As a child growing up in a Roman Catholic family during the 1960s, we celebrated Halloween. That is to say, on October 31, we cobbled together homemade costumes of sad hobos, friendly ghosts, and fierce pirates so we could run from one house to another shouting “Trick or Treat!” as we gathered lots of candy.
I remember trading the less desirable pieces (peanut butter chews wrapped in orange or black waxed paper, homemade popcorn balls, and boring plain suckers) for something more exciting, like Smarties or Peanut Butter Logs or Tootsie Rolls with my trusting younger brothers. I always spent hours sorting my candy that night and always saved the best for last . . . some years my sweets stash lasted until the next autumn, hidden away on the top shelf of my closet. It was just a fun and innocent day in October, and I remember being sad when as a 7th grader, I deemed myself “too old” to go trick or treating anymore.
After I came to faith, after Bob and I were married and began having babies in the 1980s, I saw things differently. Now I could see that, perhaps, there was a darker side to Halloween—an evil aspect, even satanic overtones and influences. We decided that we would not celebrate this day. That our children would not go door to door. That if we happened to be home, we would turn off all the lights “that night,” and stay busy in the back of the house. We went to many “Hallelujah Fests,” Fall Family Fun nights, and Reformation celebrations—all of which were very much enjoyed by our game-playing, candy-eating, Bible-costumed children.
Tonight at dinner, we said to our youngest, David, “Do you wish you'd been allowed to go trick or treating as a child?” He responded that it didn't bother him at the time, but looking back, he thinks it might have been fun. (This child of ours likes to create costumes and craves candy, even at the age of 16.) I haven't asked, but I imagine our other children would agree with him. (Not that I'm suggesting that children set the standards for the family.)
And now I wonder . . . would we do things differently, if we had it to do over?
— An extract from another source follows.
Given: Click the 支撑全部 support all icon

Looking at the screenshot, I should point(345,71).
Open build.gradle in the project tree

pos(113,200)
Maybe. Our children do have fond memories of our October 31 family outings, but could we have—should we have—not for the sake of our children, necessarily, done something to engage those who knocked at the door of our well-lit house? Should we have handed out winsomely written gospel tracts with our candy? Could we have served hot cider for the adults as they supervised their children's fun? Maybe it would have been wise to walk the neighborhood with our kids in order to interact with those who live nearby?
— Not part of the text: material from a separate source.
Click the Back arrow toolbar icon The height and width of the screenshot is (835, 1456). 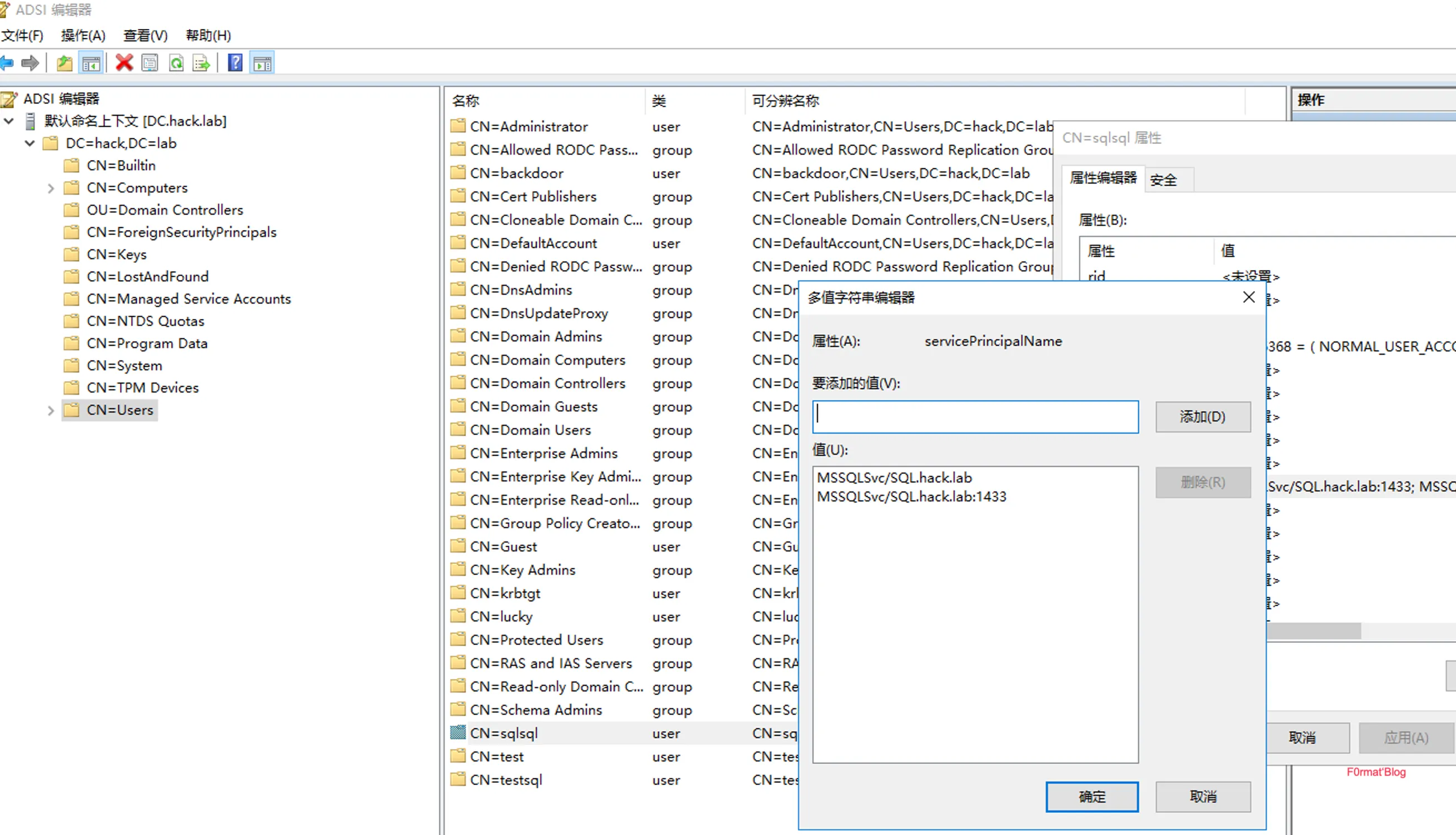(7, 63)
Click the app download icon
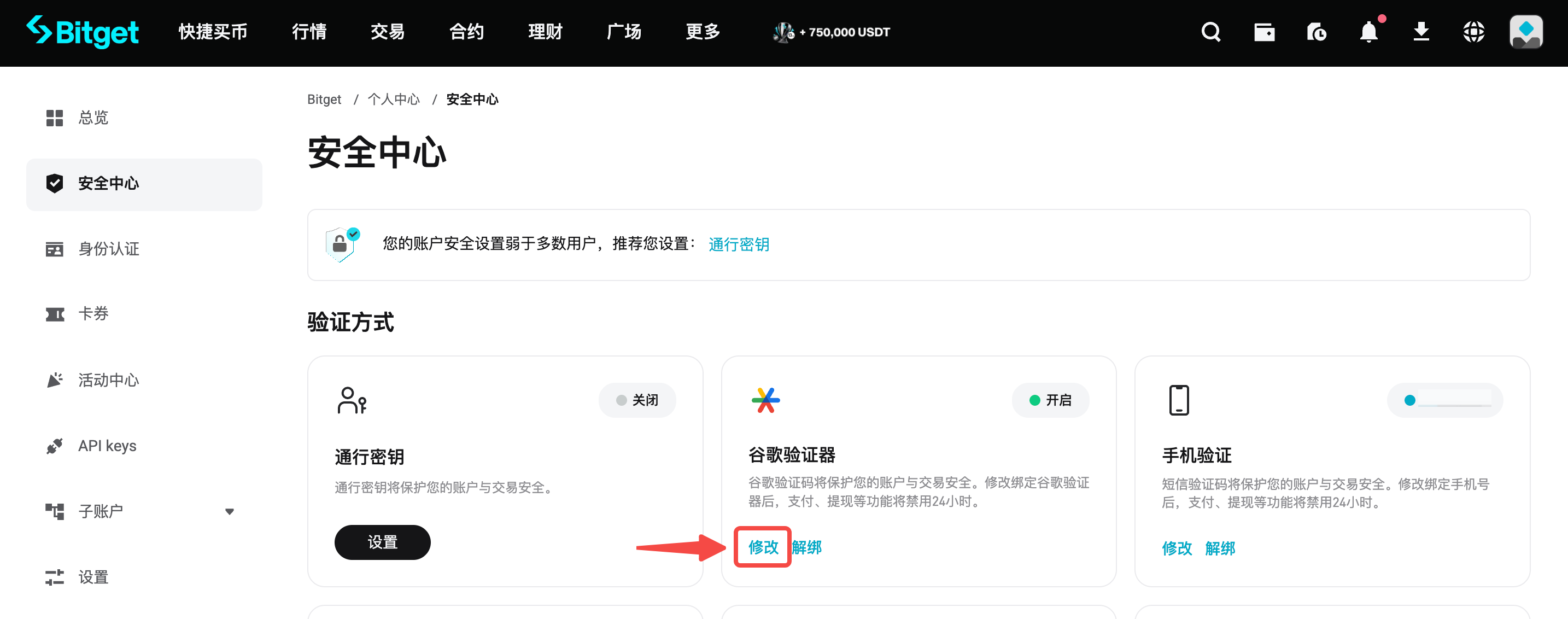The image size is (1568, 619). [1421, 32]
So, what do you think? What will your family do this October 31st? Many Christians see Halloween as an evening of harmless fun for their children--a day for make believe and candy and a “Romans 14” issue. Others have strong personal convictions that it is wrong to acknowledge Halloween in any way. There is a very real, unseen evil presence in our world, and their view is that we should have nothing to do with the fruitless deeds of darkness, but rather expose them (Eph. 5:11).
What you choose to do is a decision for moms and dads to prayerfully consider. And whatever you decide, be humble, charitable and gracious with sisters and brothers who come to a different conclusion than yours. By God's grace, we're all learning, processing, and growing, in many different ways--including this area of costumes and candy.